### TEXT BLOCK:
===============

In many stories a captain, boss, or other leader will have a romance w/ a subordinate, employee, or other follower.

In real life, most militaries, businesses, and other organizations prohibit this sort of behavior, w/ good reason: A captain might refuse to put a beloved sergeant in danger, even when doing so is necessary for the mission; a boss might make advances and punish the employee if rebuffed; a favored subordinate might get (or be perceived to get) perks and promotions they did not earn, etc.

Aside from keeping the relationship secret, is there any way to have a romantic relationship between a superior and a subordinate w/out these problems?

Also, is this as big a problem in a less formal structure, such as Firefly, the Avengers, or Buffy’s Scooby gang?

– Dave L

Hi Dave L,

The biggest issue is the imbalance of power. Less formal structures don’t fix that, but actually, Firefly is a really good example of how it can be fixed. On Firefly, Inara isn’t a hired crew member like everyone else. She’s paying Mal to rent the shuttle. She’s wealthy and well-connected, and she can leave whenever she feels like. So, when she and Mal have their romance, it’s as equals.

Similarly, the best way to have a romance for a captain is to bring in someone who’s posted to the ship but is powerful and outside of the normal command structure, even if the captain has the final say on what the ship does. Maybe the love interest is a renowned ambassador posted on the ship for a specific mission.

===============

### INFORMATION SUPPLIED:
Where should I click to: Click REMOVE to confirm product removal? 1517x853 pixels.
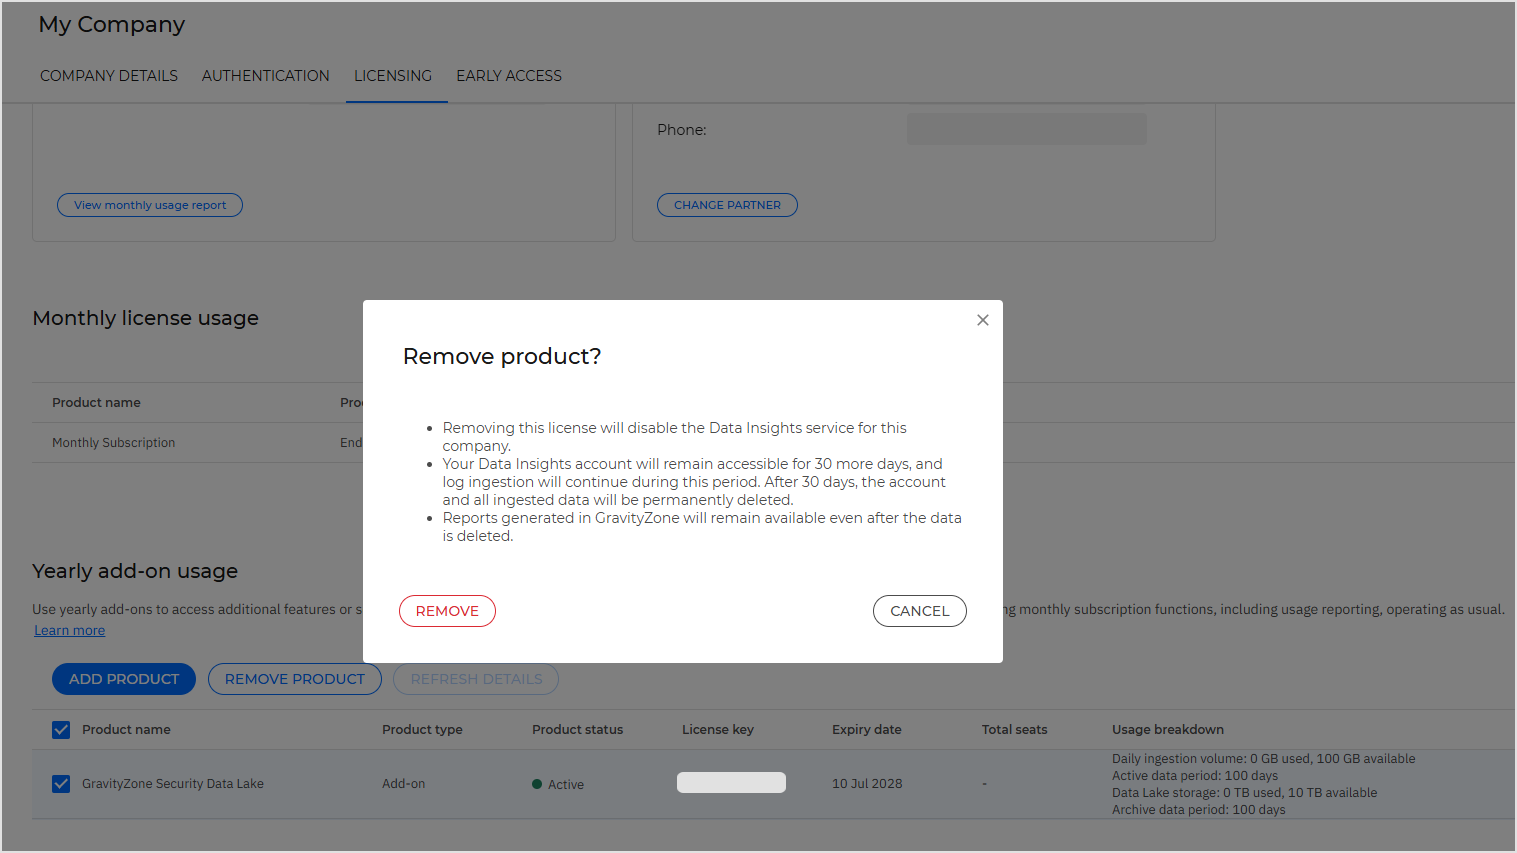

===============

### WHAT TO DO:
a: From the column on leader-follower romance in stories, list the less formal group structures that the letter offers as examples.
b: Extend the column on leader-follower romance in stories, picking up after its final sentence.

### ANSWERS BELOW:
a: Firefly, the Avengers, Buffy's Scooby gang

b:
If the love interest has to be a subordinate, you could make it a lot better by giving that subordinate an unusual amount of power for their position. Maybe they come from a wealthy family and have friends in high places. The captain can’t mess with them without getting in hot water – in fact, maybe the higher ups are just looking for an excuse to replace the captain with this person. This way the relationship won’t come off as predatory. However, they would probably keep things quiet if it’s a corporate or military structure, since on the books it would still be banned.

As for potential favoritism or bias in decision-making, whether that’s considered an issue does depend on the type of group. It’s not just that Buffy is less formal; the Scooby gang is smaller and the people all know each other really well and have close connections. They’re a family, and no one expects them to avoid personal entanglements – that’s what keeps the group together. When the group is larger, people are getting paid, and those working together aren’t personally connected, that’s when people worry about those things.

I hope that gives you some ideas.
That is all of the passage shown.